The Creole, now a landlord, hears the wails of short-sighted men. They mourn the green summers, the showery months of the East. Moping in idleness, they assert that California will produce neither cereal crops, fruits, nor vegetables. Prophets, indeed! The golden hills look bare and drear to strangers' eyes. The brown plains please not.

In the great realm, apples, potatoes, wheat, corn, the general cereals and root crops are supposed to be impossible productions. Gold, wild cattle, and wilder mustangs are the returns of El Dorado. Cultivation is in its infancy.

The master departs with the dark-eyed bride. She timidly follows his every wish. Dolores has the education imparted by gentle Padre Francisco. It makes her capable of mentally expanding in the experiences of the first journey. The gentle refinement of her race completes her charms.

To the bride, the steamer, the sights of the bay, crowded with shipping, and the pageantry of the city are dazzling. The luxuries of city life are wonders. Relying on her husband, she glides into her new position. Childishly pleased at the jewels, ornaments, and toilets soon procured in the metropolis, Donna Dolores Valois is soon one of Eve's true daughters, arrayed like the lily.

Months roll away. The stimulus of a brighter life develops the girl wife into a sweetly radiant woman.

Maxime Valois rejoins Philip Hardin. He is now a judge of the Supreme Court. Stormy days are these of 1855 and the spring of 1856.

Deep professional intrigues busy Valois. Padre Francisco and "Kaintuck" announce the existence of supposed quartz mines on the rancho. Valois will not pause in his occupations to risk explorations.

For the Kansas strife, the warring of sections, and the growing bitterness of free and slave State men make daily life a seething cauldron. Southern settlers are pouring into the interior. They shun the cities. In city and country, squatter wars, over lot and claim, excite the community. San Francisco is a hotbed of politicians and roughs of the baser sort. While the Southerners generally control the Federal and State offices, Hardin feels the weakness in their lines has been the journalistic front of their party. Funds are raised. Pro-slavery journals spring into life. John Nugent, Pen Johnston, and O'Meara write with pens dipped in gall, and the ready pistol at hand. Tumult and fracas disgrace bench, bar, legislature, and general society. The great wars of Senators Gwin and Broderick precede the separation of Northern and Southern Democrats. As the summer of 1856 draws on, corruption, violence, and sectional hatred bitterly divide all citizens. School and Church, journal and law-giver, work for the right. The strain on the community increases. While the coast and interior is dotted with cities and towns, and the Mint pours out floods of ringing gold coins, there is no confidence. Farm and factory, ship and wagon train, new streets, extension of the city and material progress show every advancement. But a great gulf yawns between the human wave of old adventurers, and the home-makers, now sturdily battling for the inevitable victory.

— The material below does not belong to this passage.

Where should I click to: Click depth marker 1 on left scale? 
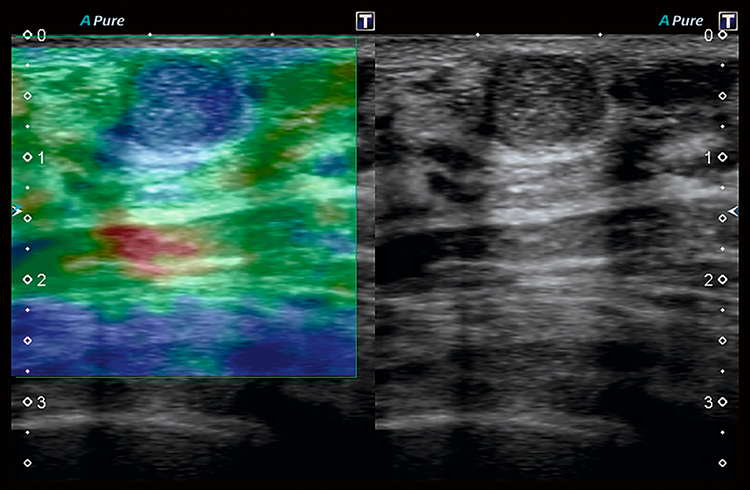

The plough is speeding in a thousand furrows everywhere. Cattle and flocks are being graded and improved. Far-sighted men look to franchise and public association. The day dawns when the giant gaming hells, flaunting palaces of sin, and the violent army of miscreants must be suppressed.

Everywhere, California shows the local irritation between the buccaneers of the first days, and the resolute, respectable citizens. The latter are united in this local cause, though soon to divide politically on the battle-field.